Aus Art. 9 der Richtlinie 2001/29 geht, wie der Generalanwalt in den Nrn. 37 und 38 seiner Schlussanträge ausgeführt hat, in Verbindung mit dem 60. Erwägungsgrund der Richtlinie hervor, dass die Bestimmungen in anderen als den durch sie harmonisierten Bereichen von ihr unberührt bleiben sollen. Eine Auslegung von Art. 9 der Richtlinie 2001/29, wonach er eine Weiterverbreitung wie die im Ausgangsverfahren in Rede stehende in anderen als den in Art. 5 der Richtlinie vorgesehenen Fällen ohne Zustimmung der Urheber erlauben würde, liefe nicht nur dem Ziel von Art. 9 zuwider, sondern auch dem abschließenden Charakter von Art. 5, und wäre damit der Verwirklichung des Hauptziels der Richtlinie abträglich, ein hohes Schutzniveau zugunsten der Urheber zu schaffen.
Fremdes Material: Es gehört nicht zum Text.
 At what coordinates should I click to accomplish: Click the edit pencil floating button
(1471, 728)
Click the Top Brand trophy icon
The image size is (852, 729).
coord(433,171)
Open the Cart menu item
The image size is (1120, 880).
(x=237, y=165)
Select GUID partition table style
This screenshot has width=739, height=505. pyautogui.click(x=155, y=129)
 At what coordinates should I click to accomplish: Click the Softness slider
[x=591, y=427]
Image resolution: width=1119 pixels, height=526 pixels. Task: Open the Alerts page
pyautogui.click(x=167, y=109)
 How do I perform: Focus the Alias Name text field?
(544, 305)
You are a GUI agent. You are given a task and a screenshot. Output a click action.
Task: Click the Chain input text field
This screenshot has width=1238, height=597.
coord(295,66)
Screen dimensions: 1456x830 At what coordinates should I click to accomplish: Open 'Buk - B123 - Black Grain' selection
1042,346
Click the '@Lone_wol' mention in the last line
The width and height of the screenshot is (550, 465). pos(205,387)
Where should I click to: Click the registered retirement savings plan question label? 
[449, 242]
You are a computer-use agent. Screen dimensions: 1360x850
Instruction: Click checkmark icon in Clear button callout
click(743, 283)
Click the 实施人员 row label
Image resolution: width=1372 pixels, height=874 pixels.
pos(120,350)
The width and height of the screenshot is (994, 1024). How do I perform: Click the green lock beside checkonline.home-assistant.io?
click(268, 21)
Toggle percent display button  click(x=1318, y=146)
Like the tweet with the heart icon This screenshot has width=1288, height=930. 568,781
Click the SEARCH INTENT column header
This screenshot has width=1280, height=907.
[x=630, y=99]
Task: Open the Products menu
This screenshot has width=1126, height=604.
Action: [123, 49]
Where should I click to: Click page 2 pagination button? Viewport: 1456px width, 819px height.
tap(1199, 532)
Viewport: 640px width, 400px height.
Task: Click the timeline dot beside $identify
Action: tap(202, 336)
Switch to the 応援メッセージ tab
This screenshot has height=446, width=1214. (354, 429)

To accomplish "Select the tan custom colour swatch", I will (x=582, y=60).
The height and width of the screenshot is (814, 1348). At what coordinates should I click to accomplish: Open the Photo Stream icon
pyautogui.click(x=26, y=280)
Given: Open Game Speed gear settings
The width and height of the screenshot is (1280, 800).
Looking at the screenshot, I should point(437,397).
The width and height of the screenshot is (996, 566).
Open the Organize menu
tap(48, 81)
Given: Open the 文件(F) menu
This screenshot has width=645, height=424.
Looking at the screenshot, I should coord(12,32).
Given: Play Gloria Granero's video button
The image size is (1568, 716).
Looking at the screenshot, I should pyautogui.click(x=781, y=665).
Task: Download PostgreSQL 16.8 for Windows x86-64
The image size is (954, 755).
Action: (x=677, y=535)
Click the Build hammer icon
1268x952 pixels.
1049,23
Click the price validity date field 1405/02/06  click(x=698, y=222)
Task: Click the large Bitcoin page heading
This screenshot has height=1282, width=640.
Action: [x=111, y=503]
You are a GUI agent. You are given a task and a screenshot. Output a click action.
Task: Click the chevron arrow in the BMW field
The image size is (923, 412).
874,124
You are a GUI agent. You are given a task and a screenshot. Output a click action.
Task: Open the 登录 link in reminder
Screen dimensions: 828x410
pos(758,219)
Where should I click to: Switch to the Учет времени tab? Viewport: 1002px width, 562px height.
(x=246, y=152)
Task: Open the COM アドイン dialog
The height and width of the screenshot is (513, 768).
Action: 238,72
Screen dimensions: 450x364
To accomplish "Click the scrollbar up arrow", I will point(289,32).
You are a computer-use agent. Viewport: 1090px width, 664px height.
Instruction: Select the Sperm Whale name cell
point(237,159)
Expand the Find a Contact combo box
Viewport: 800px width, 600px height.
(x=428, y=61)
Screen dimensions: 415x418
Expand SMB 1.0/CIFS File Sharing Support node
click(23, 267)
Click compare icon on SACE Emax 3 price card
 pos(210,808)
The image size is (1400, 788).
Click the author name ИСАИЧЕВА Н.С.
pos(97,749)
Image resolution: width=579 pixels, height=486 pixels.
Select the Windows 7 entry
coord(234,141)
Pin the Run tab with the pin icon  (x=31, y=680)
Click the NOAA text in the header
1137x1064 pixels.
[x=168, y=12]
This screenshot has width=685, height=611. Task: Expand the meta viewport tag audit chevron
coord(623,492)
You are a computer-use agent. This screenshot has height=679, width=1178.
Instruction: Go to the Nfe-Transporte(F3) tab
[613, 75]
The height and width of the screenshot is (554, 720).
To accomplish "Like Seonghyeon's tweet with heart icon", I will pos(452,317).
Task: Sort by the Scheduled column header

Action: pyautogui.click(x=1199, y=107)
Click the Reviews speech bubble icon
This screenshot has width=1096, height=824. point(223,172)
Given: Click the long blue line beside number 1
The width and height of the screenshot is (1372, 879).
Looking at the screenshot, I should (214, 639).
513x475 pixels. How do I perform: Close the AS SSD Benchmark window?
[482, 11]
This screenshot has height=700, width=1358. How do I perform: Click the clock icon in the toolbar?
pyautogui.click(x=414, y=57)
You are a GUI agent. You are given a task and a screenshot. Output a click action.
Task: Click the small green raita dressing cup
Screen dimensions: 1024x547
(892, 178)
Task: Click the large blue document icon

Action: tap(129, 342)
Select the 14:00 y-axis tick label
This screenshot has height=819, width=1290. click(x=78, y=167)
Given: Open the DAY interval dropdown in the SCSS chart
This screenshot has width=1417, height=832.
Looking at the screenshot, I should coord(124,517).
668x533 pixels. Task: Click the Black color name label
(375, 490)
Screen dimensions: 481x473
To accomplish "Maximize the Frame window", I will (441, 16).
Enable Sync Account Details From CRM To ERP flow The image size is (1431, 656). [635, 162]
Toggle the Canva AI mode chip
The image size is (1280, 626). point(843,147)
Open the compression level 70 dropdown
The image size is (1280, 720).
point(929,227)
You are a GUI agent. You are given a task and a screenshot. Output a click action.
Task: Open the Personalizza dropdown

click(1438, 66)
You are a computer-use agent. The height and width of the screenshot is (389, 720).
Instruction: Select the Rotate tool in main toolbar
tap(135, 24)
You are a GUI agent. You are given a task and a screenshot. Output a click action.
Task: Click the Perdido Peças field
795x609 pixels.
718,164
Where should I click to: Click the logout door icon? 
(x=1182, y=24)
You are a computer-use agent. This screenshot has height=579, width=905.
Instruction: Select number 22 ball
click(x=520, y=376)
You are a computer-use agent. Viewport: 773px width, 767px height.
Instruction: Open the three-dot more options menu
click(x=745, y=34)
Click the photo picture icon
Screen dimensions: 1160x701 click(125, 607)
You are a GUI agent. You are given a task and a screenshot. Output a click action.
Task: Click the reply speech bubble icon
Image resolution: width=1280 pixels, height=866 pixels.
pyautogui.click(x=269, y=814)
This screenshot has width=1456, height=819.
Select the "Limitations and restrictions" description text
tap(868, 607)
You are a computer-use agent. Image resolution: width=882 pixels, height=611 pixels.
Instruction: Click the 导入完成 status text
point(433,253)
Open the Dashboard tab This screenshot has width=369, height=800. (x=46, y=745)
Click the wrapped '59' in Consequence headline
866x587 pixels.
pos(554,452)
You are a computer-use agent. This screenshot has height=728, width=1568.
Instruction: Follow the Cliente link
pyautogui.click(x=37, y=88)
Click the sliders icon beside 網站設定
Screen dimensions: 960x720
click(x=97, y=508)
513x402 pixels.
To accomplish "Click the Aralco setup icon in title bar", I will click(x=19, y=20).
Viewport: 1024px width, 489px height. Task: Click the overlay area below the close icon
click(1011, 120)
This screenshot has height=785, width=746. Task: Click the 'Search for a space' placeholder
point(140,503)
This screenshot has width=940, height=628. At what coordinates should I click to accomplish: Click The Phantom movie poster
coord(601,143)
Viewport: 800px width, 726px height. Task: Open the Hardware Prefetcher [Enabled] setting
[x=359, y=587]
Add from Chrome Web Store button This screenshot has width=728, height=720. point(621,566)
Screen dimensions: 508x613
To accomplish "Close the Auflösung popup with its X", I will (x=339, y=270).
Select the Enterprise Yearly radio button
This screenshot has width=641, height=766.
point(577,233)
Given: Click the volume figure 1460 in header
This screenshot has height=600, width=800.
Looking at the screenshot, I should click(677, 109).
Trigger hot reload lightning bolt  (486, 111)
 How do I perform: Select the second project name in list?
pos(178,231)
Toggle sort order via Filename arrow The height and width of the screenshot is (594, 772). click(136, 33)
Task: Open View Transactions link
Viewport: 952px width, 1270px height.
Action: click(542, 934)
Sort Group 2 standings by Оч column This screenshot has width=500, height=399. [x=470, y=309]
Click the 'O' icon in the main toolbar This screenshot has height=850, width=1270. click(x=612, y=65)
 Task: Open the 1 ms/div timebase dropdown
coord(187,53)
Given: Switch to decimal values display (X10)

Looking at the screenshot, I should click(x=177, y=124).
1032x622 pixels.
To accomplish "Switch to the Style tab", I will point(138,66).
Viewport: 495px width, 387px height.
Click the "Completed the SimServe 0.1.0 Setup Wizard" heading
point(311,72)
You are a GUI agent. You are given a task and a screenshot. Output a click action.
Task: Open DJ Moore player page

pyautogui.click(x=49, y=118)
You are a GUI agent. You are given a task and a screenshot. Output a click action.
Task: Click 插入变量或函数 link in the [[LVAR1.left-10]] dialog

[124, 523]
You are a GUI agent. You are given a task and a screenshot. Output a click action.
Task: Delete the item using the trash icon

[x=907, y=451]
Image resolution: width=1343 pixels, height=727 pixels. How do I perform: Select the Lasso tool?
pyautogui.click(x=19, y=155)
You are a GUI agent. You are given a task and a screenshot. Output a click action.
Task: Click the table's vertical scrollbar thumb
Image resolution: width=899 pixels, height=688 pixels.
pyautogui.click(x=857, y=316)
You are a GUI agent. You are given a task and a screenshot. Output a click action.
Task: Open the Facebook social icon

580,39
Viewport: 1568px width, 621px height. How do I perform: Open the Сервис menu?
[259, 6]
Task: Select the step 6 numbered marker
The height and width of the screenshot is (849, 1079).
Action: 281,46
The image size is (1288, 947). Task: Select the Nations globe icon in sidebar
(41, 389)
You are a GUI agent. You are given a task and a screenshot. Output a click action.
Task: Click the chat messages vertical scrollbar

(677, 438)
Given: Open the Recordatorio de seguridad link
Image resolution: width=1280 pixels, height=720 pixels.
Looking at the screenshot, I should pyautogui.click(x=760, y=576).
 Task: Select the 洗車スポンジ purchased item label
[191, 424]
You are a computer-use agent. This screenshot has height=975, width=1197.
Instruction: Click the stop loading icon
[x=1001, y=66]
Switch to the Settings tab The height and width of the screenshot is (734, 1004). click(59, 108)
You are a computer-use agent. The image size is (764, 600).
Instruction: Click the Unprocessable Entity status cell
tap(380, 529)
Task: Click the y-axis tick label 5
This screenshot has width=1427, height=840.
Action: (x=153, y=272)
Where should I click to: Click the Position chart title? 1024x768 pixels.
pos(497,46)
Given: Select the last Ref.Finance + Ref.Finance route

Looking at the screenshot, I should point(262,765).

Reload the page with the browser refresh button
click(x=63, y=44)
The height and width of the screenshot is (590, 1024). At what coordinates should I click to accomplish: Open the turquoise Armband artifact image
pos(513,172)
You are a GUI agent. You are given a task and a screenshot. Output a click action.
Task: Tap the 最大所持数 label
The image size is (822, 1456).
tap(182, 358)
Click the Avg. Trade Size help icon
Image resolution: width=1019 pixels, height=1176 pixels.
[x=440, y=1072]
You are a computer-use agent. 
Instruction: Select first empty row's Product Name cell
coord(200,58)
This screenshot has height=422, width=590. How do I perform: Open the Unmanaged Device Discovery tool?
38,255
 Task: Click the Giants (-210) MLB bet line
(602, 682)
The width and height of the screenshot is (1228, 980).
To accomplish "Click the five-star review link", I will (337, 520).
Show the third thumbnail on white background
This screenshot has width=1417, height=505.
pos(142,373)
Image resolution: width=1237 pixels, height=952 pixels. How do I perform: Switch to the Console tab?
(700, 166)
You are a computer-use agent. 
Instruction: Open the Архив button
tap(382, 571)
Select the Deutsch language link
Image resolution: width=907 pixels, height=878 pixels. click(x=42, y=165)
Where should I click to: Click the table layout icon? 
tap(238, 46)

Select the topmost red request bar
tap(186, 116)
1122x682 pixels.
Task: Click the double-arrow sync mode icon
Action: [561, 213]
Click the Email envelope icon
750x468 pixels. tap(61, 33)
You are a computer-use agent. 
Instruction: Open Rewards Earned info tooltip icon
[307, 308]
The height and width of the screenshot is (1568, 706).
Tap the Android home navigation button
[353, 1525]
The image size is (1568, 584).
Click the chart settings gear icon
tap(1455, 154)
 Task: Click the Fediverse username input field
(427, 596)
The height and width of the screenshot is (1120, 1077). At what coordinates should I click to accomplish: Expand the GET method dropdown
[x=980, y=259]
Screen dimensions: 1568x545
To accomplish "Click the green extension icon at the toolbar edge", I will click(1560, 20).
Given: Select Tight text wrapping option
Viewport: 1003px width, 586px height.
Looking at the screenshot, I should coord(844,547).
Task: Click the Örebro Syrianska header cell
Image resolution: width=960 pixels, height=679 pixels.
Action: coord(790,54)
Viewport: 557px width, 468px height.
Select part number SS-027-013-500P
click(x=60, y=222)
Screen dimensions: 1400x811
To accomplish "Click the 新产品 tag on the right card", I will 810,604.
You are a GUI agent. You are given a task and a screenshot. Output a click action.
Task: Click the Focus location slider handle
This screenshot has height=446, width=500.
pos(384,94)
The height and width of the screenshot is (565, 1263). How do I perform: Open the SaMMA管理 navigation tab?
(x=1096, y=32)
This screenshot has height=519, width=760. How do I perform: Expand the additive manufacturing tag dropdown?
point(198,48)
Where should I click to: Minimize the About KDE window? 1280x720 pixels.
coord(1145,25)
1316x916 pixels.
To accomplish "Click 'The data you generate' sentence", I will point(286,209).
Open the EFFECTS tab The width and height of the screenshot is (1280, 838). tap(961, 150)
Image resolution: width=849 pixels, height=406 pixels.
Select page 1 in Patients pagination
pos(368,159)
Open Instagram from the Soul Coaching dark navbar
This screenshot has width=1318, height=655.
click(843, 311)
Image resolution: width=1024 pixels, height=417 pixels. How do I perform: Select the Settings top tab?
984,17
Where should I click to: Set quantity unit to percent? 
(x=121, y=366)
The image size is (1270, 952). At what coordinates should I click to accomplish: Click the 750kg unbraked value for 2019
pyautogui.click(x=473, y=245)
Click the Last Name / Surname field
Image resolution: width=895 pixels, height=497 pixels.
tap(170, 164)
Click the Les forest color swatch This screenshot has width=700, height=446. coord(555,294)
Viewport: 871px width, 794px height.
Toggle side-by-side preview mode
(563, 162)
Unerheblich ist insoweit, ob die Erstausstrahlung der geschützten Werke durch Fernsehsender erfolgt ist, die Gemeinwohlverpflichtungen unterliegen. Die Richtlinie 2001/29 enthält nämlich keine Grundlage dafür, den Inhalten solcher Sender geringeren Schutz zu gewähren.